[[ Selected extract, beginning ]]

Oops, my bad! Regarding the "Walking While Stupid" Can(n)on on the pit bull attacks, the female pit was killed by police officers responding to the 9-11 call. It is the male that is being held for evaluation and will probably be put down as well. I apologize for the error.

Wednesday, July 06, 2005

Walking While Stupid

Pit bull attack stories are getting to be as ritualized as kabuki theatre. First, there’s the awful headline, (“Child mauled!”), the dog’s owner is dismayed, ("We just can’t imagine why Fluffy did this.”), neighbors complain, (“Everybody knew that dog was gonna hurt somebody someday.”), elected officials call for “breed specific dog bans,” kennel clubs fire up their base and protest. Then the whole thing disappears from the news and nothing is done until the next headline.

Pit bull attack stories are also written in such a way that only slowly, over days, does the context emerge and invariably it turns out that it was the owner, not the dog, who was guilty of Walking While Stupid.

The latest fatal attack of a 12year-old in San Francisco was typical, but with one interesting wrinkle. This time Mummy Dearest has been charged with child endangerment because the evidence was clear that she knew in advance that the two family pit bulls were, uh, problematic. That’s why she shut her son in the cellar with orders that he stay locked in there while she ran errands. And why did this woman know that her dogs were, uh, trouble? Here’s how the story put it: “She said she had been worried about the family’s male dog, Rex, because he had been acting possessively towards the other pit bull, Ella, who was in heat.”

Gee, do you think? Then Mummy noted that it was her son’s “time to go. When you’re born, you’re destined to go, and this was his time.”

It is a matter of supreme irony in this case that it’s highly probable that the four-legged pit bull, Ella, who will undoubtedly be destroyed, would have been a better mommy for her puppies than this two-legged version was for her offspring.

While the woman in this case is out of the running for the Mother of The Year Award, the attack is so typical of such cases: Clueless owners, at-risk (or dead) kids and/or neighbors, dead dogs, outraged government officials, legislation that either goes nowhere or hits the wrong target so that nothing gets done until the next outrage.

[[ Selected extract, end ]]
[[ Information shown, beginning ]]

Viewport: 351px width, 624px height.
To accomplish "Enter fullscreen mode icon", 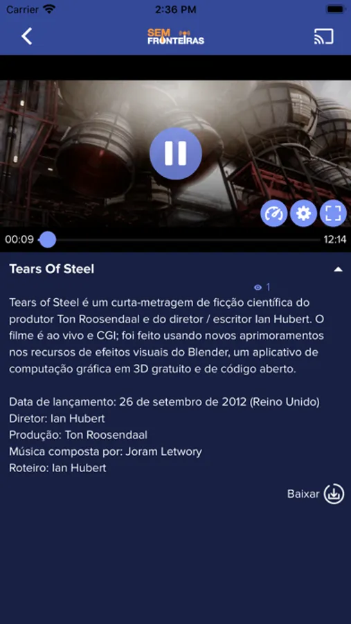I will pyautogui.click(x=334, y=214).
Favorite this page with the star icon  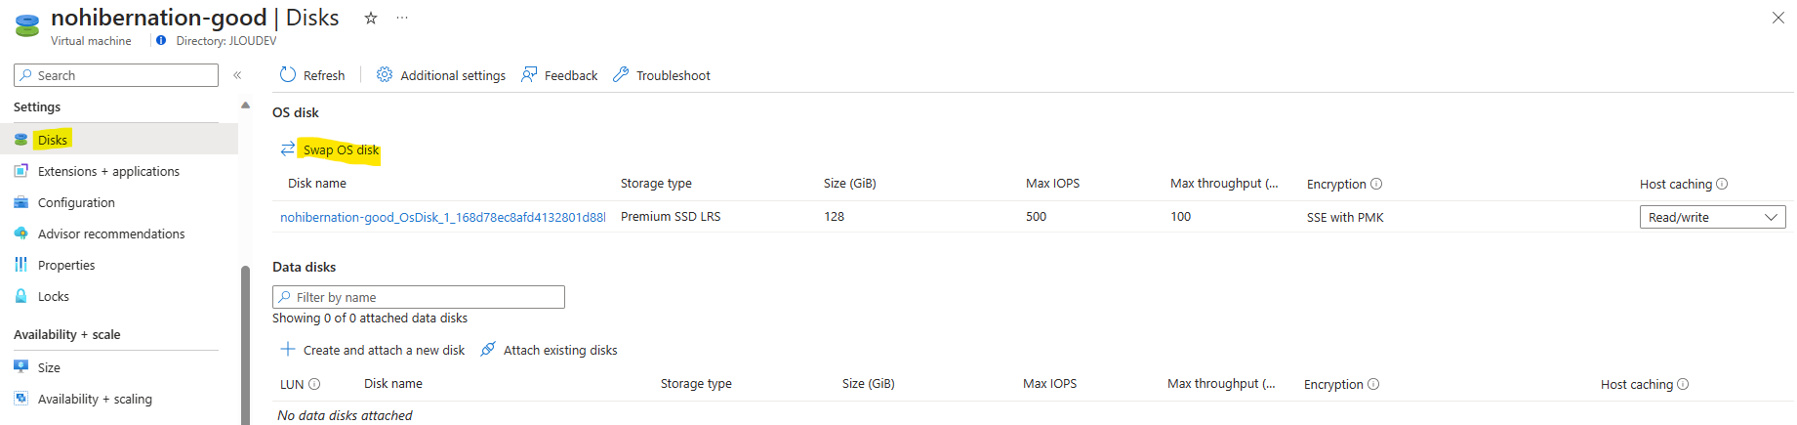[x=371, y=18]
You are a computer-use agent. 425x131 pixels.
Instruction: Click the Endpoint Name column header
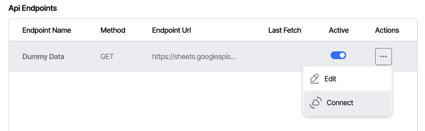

[[ Information shown, end ]]

> **Requirement A**: In the pit bull attack post, who killed the female pit bull?
> **Requirement B**: Translate this sentence from the pit bull attack post into Spanish: "It is the male that is being held for evaluation and will probably be put down as well."
> **Requirement C**: Pick up the pit bull attack post after its last sentence and keep writing.
The stored items have nothing to do with this.

> **Expected answer A**: Police officers responding to the 9-11 call killed her.

> **Expected answer B**: Es el macho el que está retenido para evaluación y probablemente también será sacrificado.

> **Expected answer C**:
And it’s the “getting something done” part that is so difficult because, as a society, we demand the freedom to do what we want, when we want it, and are outraged whenever a government agency dares to step in to tell us what to do with our private property (and dogs are considered property); we demand our right to abuse animals however we see fit and woe betide anyone who meddles in our abuse; we refuse to pay sufficient taxes to finance comprehensive animal welfare programs (low cost spay/neuter, humane education, high-rate adoption programs, community outreach, sufficient and effective enforcement of laws now on the books, etc.) but have no problem paying extra to clean up the messes our indifferent attitude costs us; our constitution guarantees we are all innocent until after mauled bodies and/or abused and dead dogs are found lying around; and finally, we haven’t been able to figure out how to legislate against people Walking While Stupid.

A quick visit to our various county dog shelters will give you an idea of how much dog-stupidity is out there: He peed on the rug so I dumped him back at the pound. The dog’s out in the back yard all day and night and his barking is driving me crazy. My dog’s name is “Killer,” and I don’t believe in neutering dogs. He only bit that other dog a few times. Look, he’s growling at me. Isn’t that cute? We wanted the children to witness “the miracle of birth” so we let Missy have a litter of puppies. Want one?

Well, you get the drift. And so it goes, our Dog Mauling, Vicious Dog Headline Kabuki Theatre of the Absurd continues on. San Francisco Mayor Gavin Newsom is seeking to have the city “stiffen fines for not licensing dogs, ban ‘backyard breeding’ operations and require owners of certain breeds to obtain liability insurance.” And require that pit bulls be spayed or neutered.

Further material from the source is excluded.